Peter Barber is a British architect recognised for his work designing social housing. He has been praised for his attempts to address the lack of homeless shelters and social housing provision in a way that aspires to well-designed urbanism.

Professional background 
In 1989 Barber founded Peter Barber Architects, a practice that principally designs mixed-use and residential schemes.

He is currently a lecturer and reader in architecture at the University of Westminster.

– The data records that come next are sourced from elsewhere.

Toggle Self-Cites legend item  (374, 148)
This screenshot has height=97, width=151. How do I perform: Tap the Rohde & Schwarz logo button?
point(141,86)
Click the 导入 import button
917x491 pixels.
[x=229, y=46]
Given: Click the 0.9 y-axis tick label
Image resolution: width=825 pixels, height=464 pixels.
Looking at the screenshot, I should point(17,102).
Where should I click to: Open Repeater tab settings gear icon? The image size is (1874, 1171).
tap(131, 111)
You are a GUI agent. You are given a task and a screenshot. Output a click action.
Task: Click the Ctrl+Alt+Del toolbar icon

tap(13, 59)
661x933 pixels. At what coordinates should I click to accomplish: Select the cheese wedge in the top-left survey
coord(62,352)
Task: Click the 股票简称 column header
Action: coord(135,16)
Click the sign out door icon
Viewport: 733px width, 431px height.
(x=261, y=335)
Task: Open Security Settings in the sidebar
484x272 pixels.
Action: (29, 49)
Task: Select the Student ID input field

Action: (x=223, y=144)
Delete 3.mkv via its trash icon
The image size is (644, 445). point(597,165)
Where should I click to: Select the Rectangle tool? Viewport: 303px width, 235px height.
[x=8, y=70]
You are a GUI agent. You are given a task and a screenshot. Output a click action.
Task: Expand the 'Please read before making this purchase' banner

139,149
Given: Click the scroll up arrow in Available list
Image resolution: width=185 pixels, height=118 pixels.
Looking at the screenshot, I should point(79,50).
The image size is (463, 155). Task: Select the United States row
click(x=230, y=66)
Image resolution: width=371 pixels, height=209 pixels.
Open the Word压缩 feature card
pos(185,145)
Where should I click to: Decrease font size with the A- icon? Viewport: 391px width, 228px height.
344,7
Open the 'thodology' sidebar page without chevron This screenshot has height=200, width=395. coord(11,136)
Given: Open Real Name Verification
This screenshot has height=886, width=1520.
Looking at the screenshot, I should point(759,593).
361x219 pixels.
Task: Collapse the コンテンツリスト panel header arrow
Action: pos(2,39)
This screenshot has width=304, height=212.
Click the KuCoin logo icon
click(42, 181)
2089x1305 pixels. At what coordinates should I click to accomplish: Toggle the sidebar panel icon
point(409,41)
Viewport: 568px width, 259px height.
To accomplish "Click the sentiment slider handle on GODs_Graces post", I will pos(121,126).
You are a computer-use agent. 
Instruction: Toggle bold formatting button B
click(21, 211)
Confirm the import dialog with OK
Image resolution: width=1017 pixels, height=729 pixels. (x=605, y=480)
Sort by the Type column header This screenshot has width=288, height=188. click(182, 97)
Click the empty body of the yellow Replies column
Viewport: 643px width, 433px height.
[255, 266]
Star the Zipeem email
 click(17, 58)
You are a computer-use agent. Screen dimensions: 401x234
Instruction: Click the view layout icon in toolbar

He has presented at numerous events including the Architecture Foundation and Babican's series Architecture on Stage; the Royal Institute of British Architects; the Architectural League of New York; and international and domestic university schools of architecture including Helsinki, Pretoria, Ahmedabad, Mumbai, Burma, Munich, Genoa Istanbul and Colombo as well as Oxford University and The Bartlett - University College London. 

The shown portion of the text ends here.